A Child Born of Prayers

By his 13th regnal year, Akbar had already captured the three bastions of Rajput pride—Chitor, Ranthambhor and Kalanjar—and was well established on the path to fame and glory. However, despite having taken a large number of women as wives and concubines, he did not have a surviving son to carry forward the dynastic lineage. Twins born to his Rajput princess Queen in 1564 had survived only for a month and other children born of mistresses and concubines had also died in infancy. Akbar had started to anguish that the Timurid dynasty in Hindustan was coming to an end. In desperation, he turned to holy men to intercede with God on his behalf.

Akbar came to know of a Shaikh, Salim Chishti, living in Sikri about 23 miles from Agra, who had a reputation for fulfilling silent wishes that were made in his presence. Akbar made a pilgrimage to Sikri, and the Shaikh told the Emperor before his departure that he would have three sons. That this prediction came true is recorded history. Whether or not the chroniclers used hindsight to support and enhance the perception of the spiritual powers of the Shaikh is more difficult to determine. Ancient and medieval Indian chronicles are full of stories that extol the mystic powers of sages and therefore, the story of Akbar and Salim Chishti is not surprising.

Akbar send his pregnant wife to Sikri for the period of confinement, so that the child could be born under the benign shadow of the saint—and on 30th August 1569, a son was born to him at noon.

Controversy Regarding the Identity of Jahangir’s Mother

There is on-going controversy regarding the identity of the queen who was Jahangir’s mother. One group of historians believe that the Rajput princess, known in folklore as Jodha Bai, who was the daughter of Raja Bihar Mal of Amber was the mother. However, Jahangir himself states in his autobiography, Tuzuk-e-Jahangiri written in Persian, that the Rajput princess who was Bihar Mal’s daughter was in his father’s house at the time of his birth.
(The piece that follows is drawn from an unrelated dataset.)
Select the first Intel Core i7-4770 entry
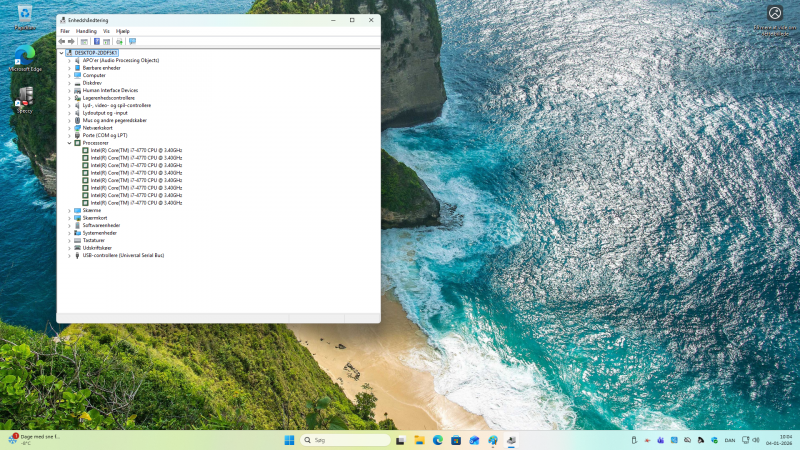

This indicates that she was one of his father’s wives and categorically negates the claim that she was his mother. Further, there is no contemporary evidence to prove that the Rajput princess Jodha Bai (if she was indeed called by that name, which is also a point of discussion) was Jahangir’s mother.

The earliest external reference to Jahangir’s mother is to be found in A Contemporary Dutch Chronicle of Mughal India, which states that Jahangir’s mother was Ruquiya Begum, the daughter of Mirza Hindal. Unfortunately this information cannot be corroborated with any other reliable source and therefore its authenticity must remain suspect. In the Tuzuk Jahangir mentions that both his brothers were born to royal concubines. It can be speculated that if he himself was born to a noble lady who was a legitimate wife of the Emperor, he would have definitely mentioned it, if not for anything else but to distinguish his own parentage. The other factor to consider here is that when the mother of a prince was a concubine, her name was consciously concealed and scrupulously suppressed in all chronicles. These two factors, although speculative, points to the high probability that Jahangir was also born to a concubine. An unverifiable source names the lady as Sujan Rai.

Tuzuk-e-Jahangiri

Tuzuk-e-Jahangiri, also referred to as Jahangirnama, is the autobiography of Emperor Jahangir. It is written in Persian and follows the tradition initiated by his great-grandfather Babur, who founded the dynasty and also wrote his autobiography famously known as Baburnama.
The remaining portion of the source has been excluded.